September roundup: Merge comes and goes, markets lag and macro does its thing
Someone wake up Green Day, because September is about to end.
So, what happened this month in crypto? And how do we look as we turn the page to October?
Bitcoin and Ethereum lag
Nothing too major, but Bitcoin and Ethereum trended down over the month. Interestingly, Bitcoin drew down more than Ethereum, which is unusual compared to the pattern we have seen historically, where Ethereum is generally the more volatile of the two.
The Merge was the big news, of course, as Ethereum completed the biggest blockchain upgrade in history on September 15th. The event came and went without a hitch, although pricing didn’t do much – suggesting it was priced in ahead of time, as many suspected.
In the short-term, there is not much the Merge has affected regarding price, but it will be fascinating to track going forwards now that the pipeline underworking the Ethereum ecosystem has been completely transformed.
I’ve written before about my thoughts that the staking yield could even act as a “risk-free” proxy for the world of De-Fi, helping provide a framework for valuations and laying the groundwork for ETH to mature even more.
The groundwork should also allow Ethereum to decouple from Bitcoin. I have long viewed Bitcoin as money and Ethereum as tech, and I think this move further accentuates the dichotomy – money needs proof of work, but the base of a DeFi system does not.
But these are long-term considerations and in the medium-term, we are still very much correlated.
Let’s jump on-chain to see any notable indicators that jumped out to me over the month.
Firstly, given Ethereum completed the aforementioned Merge, there is obviously no more need for miners on the network. This is the exact opposite of ground-breaking news, but it is still cool to see the hash rate drop to zero in the below chart.
IntoTheBlock shows a neat graph below of the net issuance of ETH dropping after the Merge. It has not fallen to deflationary, which was a narrative many had pushed in the leadup to the Merge.
As I said in previous analyses, I believe this was more a case of naively following a “deflationary means price go up and I want price to go up so I will say ETH will be deflationary” kind of logic. But again, Merge went perfectly and it’s cool seeing the issuance rate drop so drastically.
However, perhaps more sombrely is Ethereum fees dropping 80% quarter over quarter. This is for no other reason than a good old-fashioned fall in demand. The macro situation remains absolutely abhorrent and it follows that demand for the network is down (I’m likely being a little harsh as Layer 2’s are partially exacerbating this fall in fees but it is largely due to an overall fall in demand).
Flicking over to Bitcoin, the percentage of long-term holders – aka diamond handers – continues to creep back up towards its all-time high of close to 64%, set this time last year.
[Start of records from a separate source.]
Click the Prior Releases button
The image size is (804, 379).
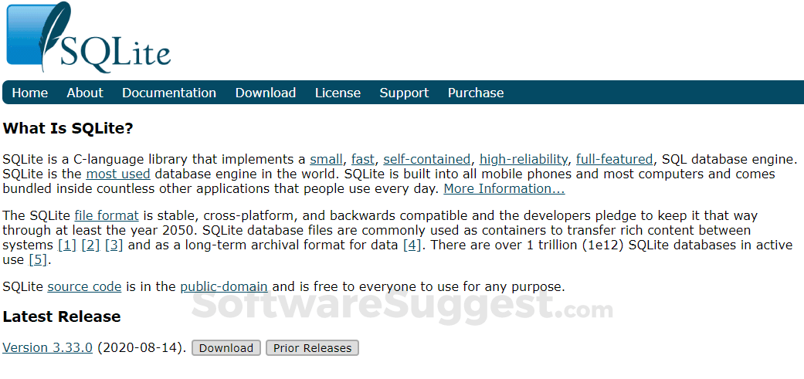312,348
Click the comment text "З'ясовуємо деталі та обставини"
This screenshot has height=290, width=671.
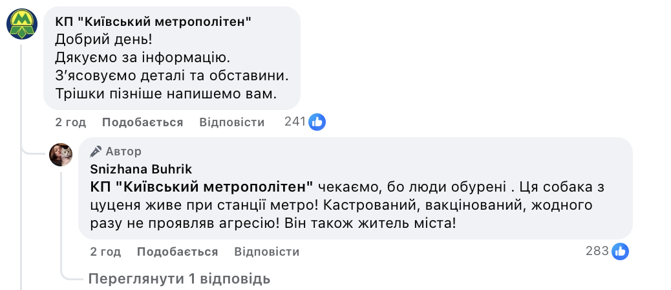[x=172, y=75]
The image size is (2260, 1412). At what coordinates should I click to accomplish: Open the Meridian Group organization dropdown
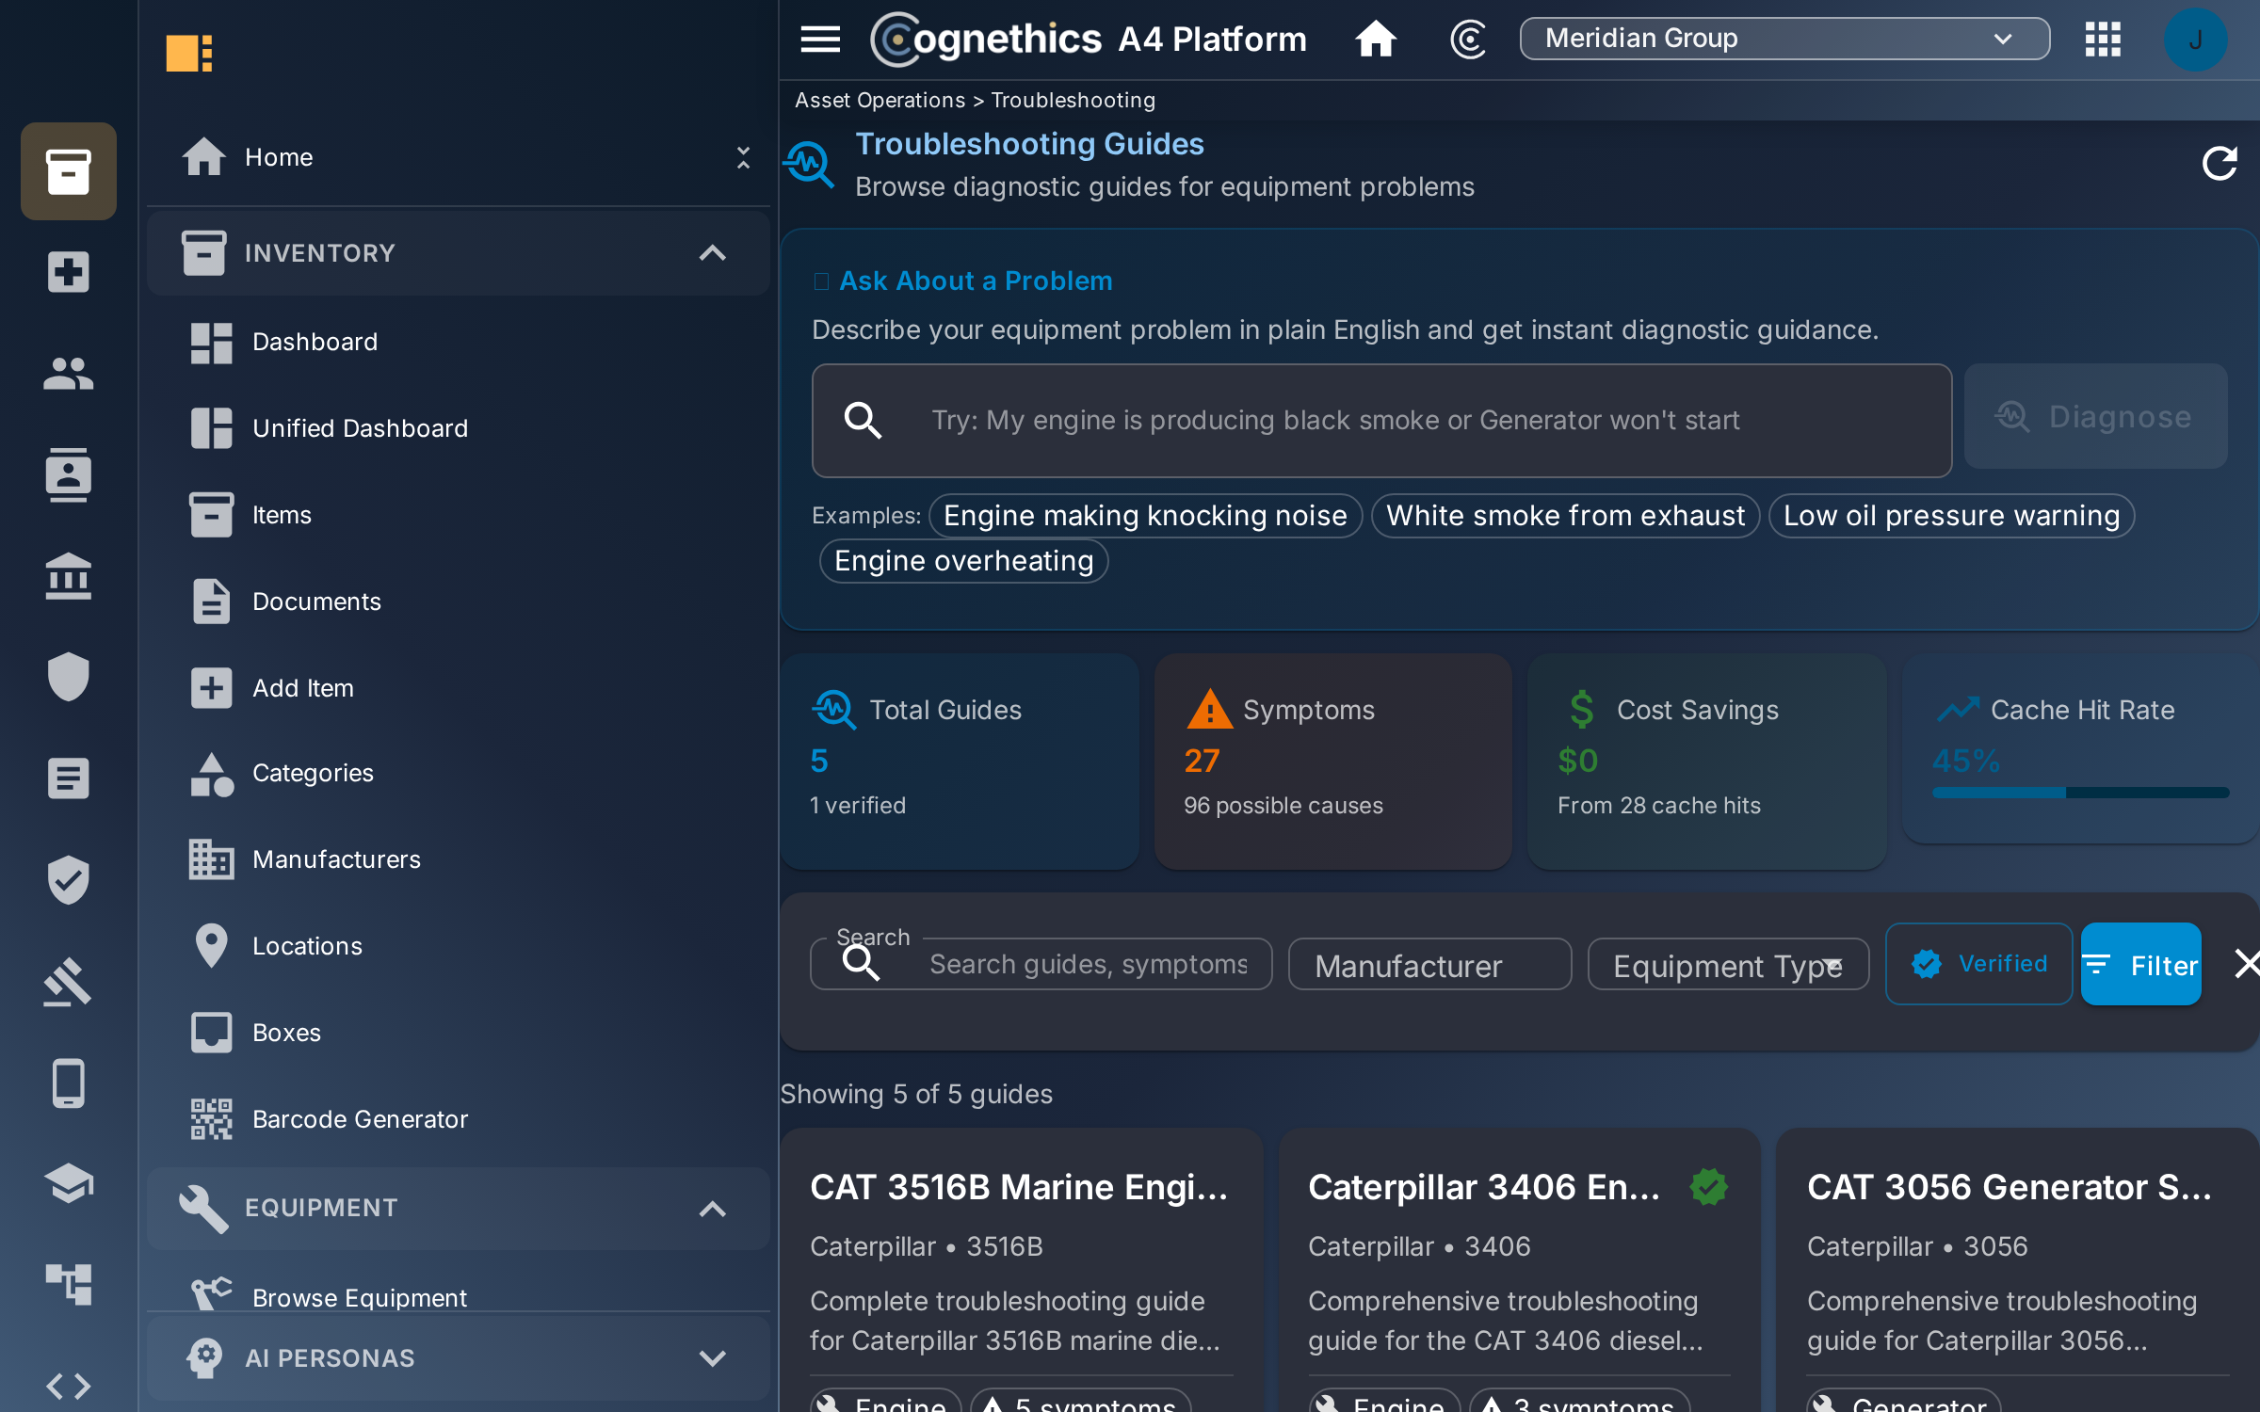[x=1784, y=39]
The data shows that this demographic – defines as those holding Bitcoin for longer than a year – remain unmoved, and this latest bearish month is no different.
I was curious as to whether there would be an increase in the hash rate on Bitcoin following the Ethereum merge.
Looking at the graph below, showing the last three months, there does not appear to be much movement. This makes sense, I suppose – there are other coins which miners are able to flick over to easier with their equipment rather than Bitcoin.
Top of that list is good old Ethereum Classic – a coin which I had largely forgotten about until I noticed its hash rate had ballooned to an all-time high on the date of the Merge, nearly 4Xing overnight.
In truth, this month was about the Merge and nothing more. We can talk about on-chain indicators all we like, and as a blockchain junkie myself, I am more than happy to do so.
But the reality is that in the short term, the only thing that matters for crypto is the macro situation. The lack of activity on price around the Merge proves this.
Crypto has been, and will continue to, trade like leveraged bets on the S&P 500 going forward. So strap in and tune in to the words of Jerome Powell, because that is all that really matters until we get some macro momentum again and things can start to move.
Welcome back, Green Day.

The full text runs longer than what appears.